A+| A| A-
Audit Reports
The telecom and coal scams have shown how easy it is for ministers to formulate bad policy and get it implemented. The checks and balances which are supposed to exist between political and administrative wings of government have eroded. This article suggests some institutionalised procedures that can restore a measure of accountability and transparency by insulating the bureaucrat from political pressures.

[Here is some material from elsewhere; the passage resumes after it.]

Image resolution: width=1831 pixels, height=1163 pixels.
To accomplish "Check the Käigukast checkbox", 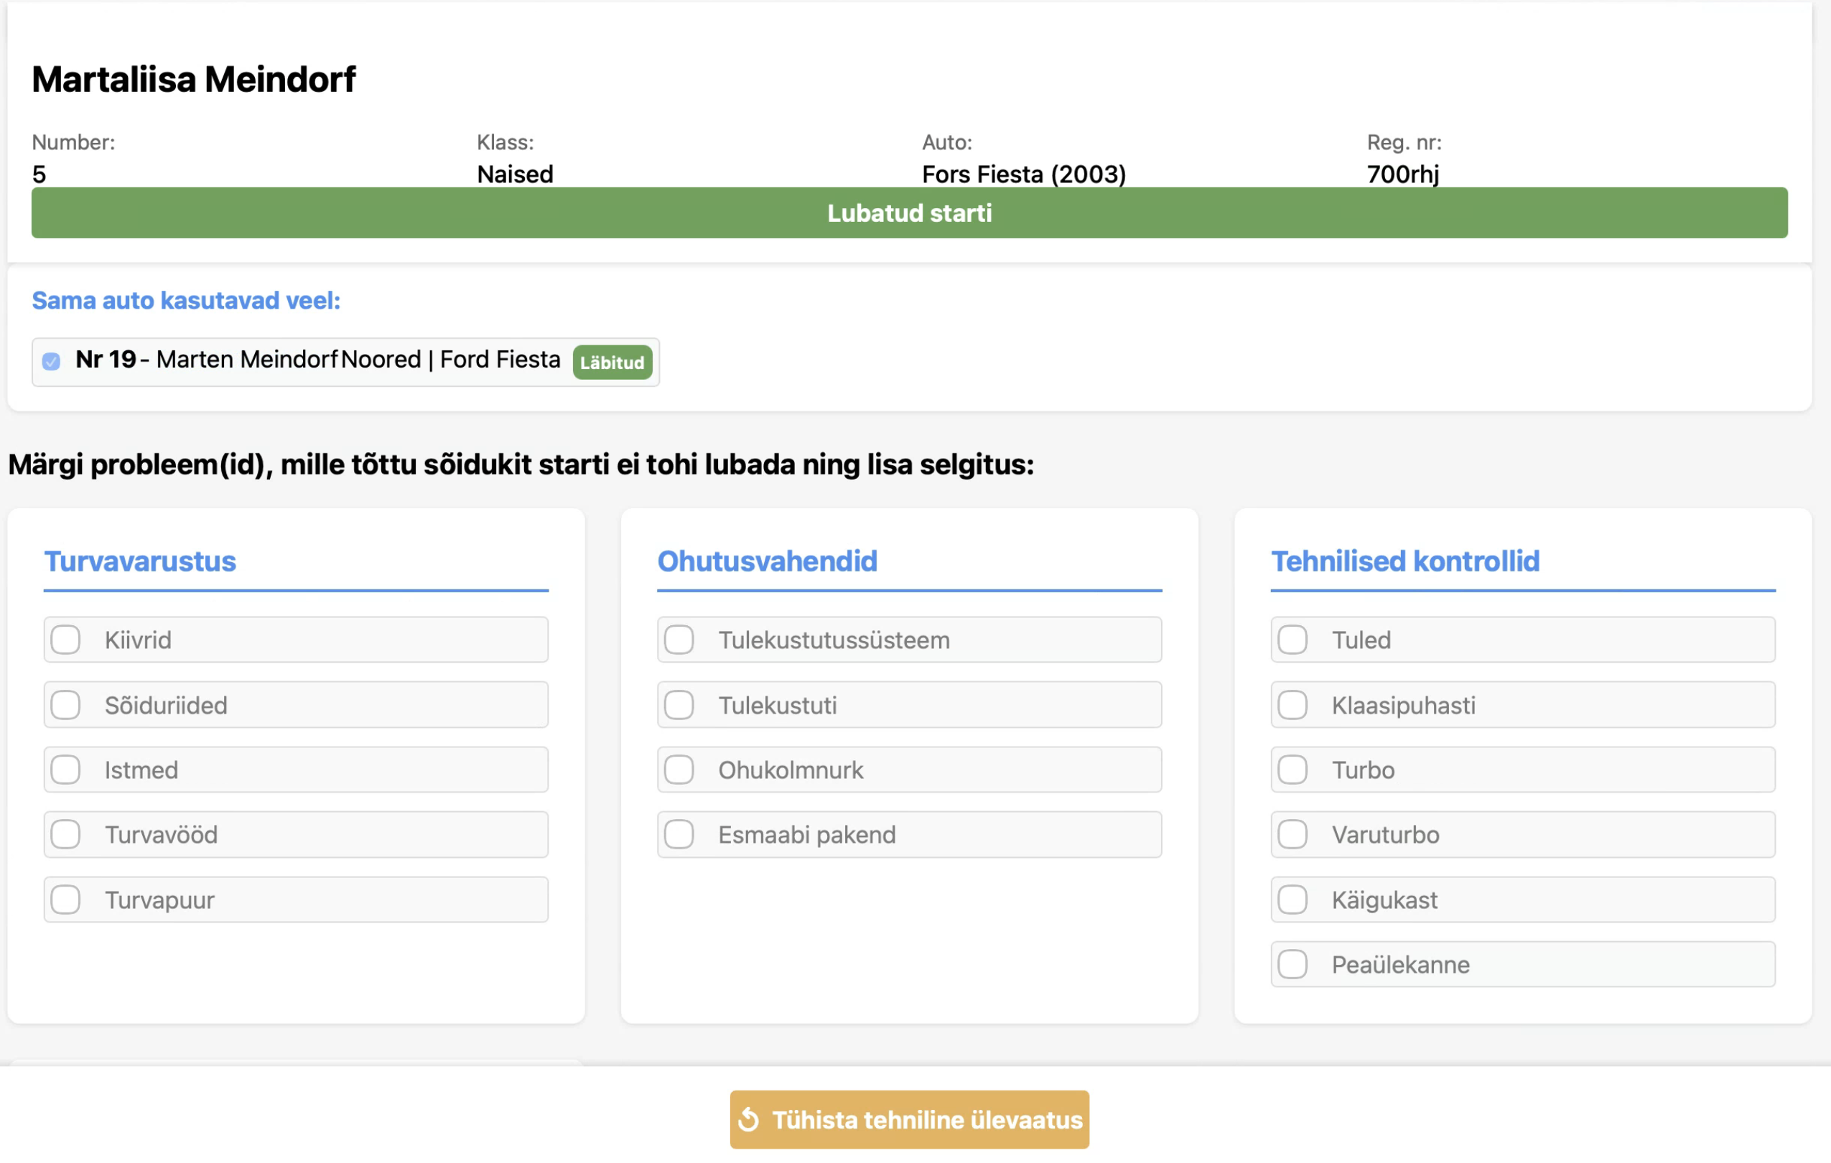I will (x=1293, y=899).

The audit reports of the Comptroller and Auditor General (CAG) of India on the issue of licences and allocation of 2G spectrum (2010)1 and on allocation of coal blocks (2012)2 also raise serious questions of governance, particularly the relationship between the political executive and the higher bureaucracy and the role and accountability of the secretary to the government.
In the coal blocks3 case, after the concept of allotment of coalfields of captive blocks through competitive bidding was made public in June 2004, the secretary put up a comprehensive note to the minister of state in July 2004 mentioning that, since there was a substantial difference between the price of coal supplied by Coal India and the coal produced through captive mining, there was windfall profit to the person allotted a captive coal block. This note also said that the bidding system would only tap a part of the windfall profit for public purposes. In subsequent submissions he highlighted the lack of transparency and objectivity in the existing screening committee procedure, the different kinds of pulls and pressures and stressed the need for an early decision on migration to the competitive bidding system. The views of the secretary seem to have been handled with a certain deftness and finesse, in a ding-dong manner, that permitted the continuance of the screening committee procedure over the years since, despite apprehensions of moral hazard and windfall gains to allottees, which were formally put on record by the secretary.